Type 2 Diabetes is a new and needless epidemic confronting our nation's youth.
WHAT IS YOUR FITNESS STYLE?
Did you know you have a fitness style? Let’s find out what your activity level is now. Circle the answer that best describes what you usually do. Then add up your points and discover your fitness style.
In the morning I usually…
1. Pull the covers over my head and go back to sleep
2. Get up but I am still tired
3. Wait until the snooze alarm or Mom/Dad/Grandma calls again.
4. Wake up quickly and jump out of bed
In gym class I…
1. Hide out or pretend I’m sick
2. Sometimes participate when I like the activity
3. Often participate in most activities
4. Always play hard
At lunch I usually…
1. Skip lunch
2. Just eat my lunch
3. Eat, then hang around with friends
4. Eat fast and then play hard
After school or on weekends, I do sports, dance or play active games…
1. Not at all
2. Once or twice a week
3. 3 or 4 times a week
4. 5 or more times a week
Scoring: Each item you circled has a number in front of it. Add up your numbers and read below to discover your fitness style.
1- 5 points = couch potato
6 – 13 points = moderate mover
14 - 16 points = Olympic potential
YOUR EXERCISE OPTIONS
Pick the one that’s right for you.
• Help with household chores daily: make your bed or sweep the floor
• Help carry home the groceries or laundry
• Walk the dog or your baby brother/sister/cousin around the block
• Make exercising during commercials a requirement for watching TV. Do jumping jacks, hula-hoop or sit-ups.
• Be active 10 to15 extra minutes each day.
• Participate more actively in gym class and recess time.

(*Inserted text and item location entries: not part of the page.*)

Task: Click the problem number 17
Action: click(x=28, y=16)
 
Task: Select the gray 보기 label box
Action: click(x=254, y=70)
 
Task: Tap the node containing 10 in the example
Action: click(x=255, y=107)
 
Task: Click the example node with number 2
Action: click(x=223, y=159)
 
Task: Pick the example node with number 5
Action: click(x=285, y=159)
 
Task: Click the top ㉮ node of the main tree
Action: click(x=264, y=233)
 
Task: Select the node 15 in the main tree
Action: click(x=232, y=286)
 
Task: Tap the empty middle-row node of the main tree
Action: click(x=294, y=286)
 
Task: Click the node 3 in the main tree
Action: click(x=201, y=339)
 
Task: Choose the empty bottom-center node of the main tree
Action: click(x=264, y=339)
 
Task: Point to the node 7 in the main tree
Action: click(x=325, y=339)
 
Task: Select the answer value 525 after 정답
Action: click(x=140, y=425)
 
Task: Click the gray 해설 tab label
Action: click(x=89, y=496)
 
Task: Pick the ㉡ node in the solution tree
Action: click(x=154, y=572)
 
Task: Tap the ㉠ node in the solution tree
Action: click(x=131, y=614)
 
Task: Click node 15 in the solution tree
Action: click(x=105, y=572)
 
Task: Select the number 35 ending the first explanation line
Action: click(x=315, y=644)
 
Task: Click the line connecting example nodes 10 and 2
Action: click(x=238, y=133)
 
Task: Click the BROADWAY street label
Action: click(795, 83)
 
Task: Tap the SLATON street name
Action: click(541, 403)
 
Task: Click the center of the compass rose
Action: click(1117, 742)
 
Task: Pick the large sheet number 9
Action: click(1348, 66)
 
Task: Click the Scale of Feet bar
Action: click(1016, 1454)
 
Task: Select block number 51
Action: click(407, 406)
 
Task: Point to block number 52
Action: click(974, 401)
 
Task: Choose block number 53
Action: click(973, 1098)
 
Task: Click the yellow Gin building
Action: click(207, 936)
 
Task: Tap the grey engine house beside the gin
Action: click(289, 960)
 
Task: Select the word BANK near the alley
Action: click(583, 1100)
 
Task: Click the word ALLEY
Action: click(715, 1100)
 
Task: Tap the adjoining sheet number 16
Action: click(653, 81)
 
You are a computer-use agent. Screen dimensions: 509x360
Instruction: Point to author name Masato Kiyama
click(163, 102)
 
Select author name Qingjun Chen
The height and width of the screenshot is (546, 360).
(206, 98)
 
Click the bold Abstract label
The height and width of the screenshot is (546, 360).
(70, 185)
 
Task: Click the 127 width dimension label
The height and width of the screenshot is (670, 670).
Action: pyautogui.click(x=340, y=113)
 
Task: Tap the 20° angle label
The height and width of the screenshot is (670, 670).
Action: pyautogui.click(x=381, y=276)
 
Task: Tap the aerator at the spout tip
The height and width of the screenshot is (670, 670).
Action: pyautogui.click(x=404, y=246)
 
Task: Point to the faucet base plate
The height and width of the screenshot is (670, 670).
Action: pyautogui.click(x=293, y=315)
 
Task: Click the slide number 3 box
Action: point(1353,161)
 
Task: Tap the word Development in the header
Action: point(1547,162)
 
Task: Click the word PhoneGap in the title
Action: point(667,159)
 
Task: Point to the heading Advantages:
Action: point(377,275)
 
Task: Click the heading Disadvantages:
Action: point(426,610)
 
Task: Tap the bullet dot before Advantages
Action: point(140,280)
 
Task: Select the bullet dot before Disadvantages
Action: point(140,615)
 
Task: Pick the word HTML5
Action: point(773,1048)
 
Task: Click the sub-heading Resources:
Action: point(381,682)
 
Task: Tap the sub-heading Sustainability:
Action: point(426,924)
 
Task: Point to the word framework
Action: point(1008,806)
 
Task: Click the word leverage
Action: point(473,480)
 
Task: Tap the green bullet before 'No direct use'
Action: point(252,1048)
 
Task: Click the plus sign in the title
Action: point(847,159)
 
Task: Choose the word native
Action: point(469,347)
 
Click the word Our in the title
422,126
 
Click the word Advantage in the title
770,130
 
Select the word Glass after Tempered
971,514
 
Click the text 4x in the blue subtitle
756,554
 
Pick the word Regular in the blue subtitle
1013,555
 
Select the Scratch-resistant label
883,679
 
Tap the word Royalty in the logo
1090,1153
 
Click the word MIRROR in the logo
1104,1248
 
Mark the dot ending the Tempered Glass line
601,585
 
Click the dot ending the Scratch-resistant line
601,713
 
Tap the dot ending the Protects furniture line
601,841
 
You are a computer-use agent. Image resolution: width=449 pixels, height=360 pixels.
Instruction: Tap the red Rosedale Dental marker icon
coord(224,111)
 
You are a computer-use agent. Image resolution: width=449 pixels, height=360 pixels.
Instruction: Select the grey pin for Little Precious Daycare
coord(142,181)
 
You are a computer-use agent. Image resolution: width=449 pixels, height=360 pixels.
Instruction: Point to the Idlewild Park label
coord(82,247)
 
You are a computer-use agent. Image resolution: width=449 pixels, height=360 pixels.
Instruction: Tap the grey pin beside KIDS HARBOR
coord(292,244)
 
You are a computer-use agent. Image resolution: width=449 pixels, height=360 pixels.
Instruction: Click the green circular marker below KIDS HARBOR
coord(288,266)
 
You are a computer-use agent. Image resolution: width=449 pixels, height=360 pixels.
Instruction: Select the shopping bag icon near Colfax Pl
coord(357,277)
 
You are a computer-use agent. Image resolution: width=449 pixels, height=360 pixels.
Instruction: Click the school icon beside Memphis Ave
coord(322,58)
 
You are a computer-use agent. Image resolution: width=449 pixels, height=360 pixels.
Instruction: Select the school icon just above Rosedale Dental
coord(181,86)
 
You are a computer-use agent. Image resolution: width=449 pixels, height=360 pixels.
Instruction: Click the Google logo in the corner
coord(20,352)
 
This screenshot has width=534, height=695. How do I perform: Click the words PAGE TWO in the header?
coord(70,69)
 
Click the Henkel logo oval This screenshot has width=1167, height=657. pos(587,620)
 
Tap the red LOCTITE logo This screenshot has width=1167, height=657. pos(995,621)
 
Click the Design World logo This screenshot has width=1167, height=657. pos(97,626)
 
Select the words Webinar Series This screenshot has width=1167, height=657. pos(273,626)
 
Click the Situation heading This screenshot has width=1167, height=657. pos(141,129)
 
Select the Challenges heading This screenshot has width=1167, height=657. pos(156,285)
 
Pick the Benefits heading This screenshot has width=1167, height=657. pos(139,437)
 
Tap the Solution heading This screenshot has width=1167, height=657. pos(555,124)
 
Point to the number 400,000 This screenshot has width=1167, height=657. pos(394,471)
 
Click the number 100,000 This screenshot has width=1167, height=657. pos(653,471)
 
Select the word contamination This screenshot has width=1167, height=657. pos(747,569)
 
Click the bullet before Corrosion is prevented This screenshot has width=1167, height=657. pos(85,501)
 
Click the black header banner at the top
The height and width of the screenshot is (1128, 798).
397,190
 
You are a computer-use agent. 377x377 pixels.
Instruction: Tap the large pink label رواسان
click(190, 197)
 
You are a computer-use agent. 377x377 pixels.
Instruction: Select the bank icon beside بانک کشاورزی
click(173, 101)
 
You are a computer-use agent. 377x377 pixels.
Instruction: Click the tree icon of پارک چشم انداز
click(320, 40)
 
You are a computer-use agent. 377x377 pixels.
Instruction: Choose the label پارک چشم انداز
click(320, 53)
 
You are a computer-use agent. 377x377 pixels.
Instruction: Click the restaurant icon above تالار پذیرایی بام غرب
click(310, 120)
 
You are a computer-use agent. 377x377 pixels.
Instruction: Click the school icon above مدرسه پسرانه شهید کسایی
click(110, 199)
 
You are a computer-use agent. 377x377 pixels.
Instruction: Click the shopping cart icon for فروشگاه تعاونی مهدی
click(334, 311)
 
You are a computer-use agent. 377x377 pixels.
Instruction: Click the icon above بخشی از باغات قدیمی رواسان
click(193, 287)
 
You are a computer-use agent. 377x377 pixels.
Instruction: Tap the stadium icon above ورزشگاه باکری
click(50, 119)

• Play actively with your friends: tag, sledding, hop scotch, catch, dancing, hiking, dodge ball, Frisbee, biking and flying a kite, are great things to do with your friends in the park or school yard.
• Try a team sport: soccer, baseball, basketball, football, karate, tennis, hockey or swimming, are great ways to become active and make new friends.
• Be active 15 to 30 extra minutes each day.
• Join a school team.
• Set aside time for working out alone or with friends.
• Challenge yourself to excel at skateboarding, break dancing or other activities you like.
• Learn dance, karate or gymnastics and prepare for the group’s performance.
• Be active 30 minutes or more every day.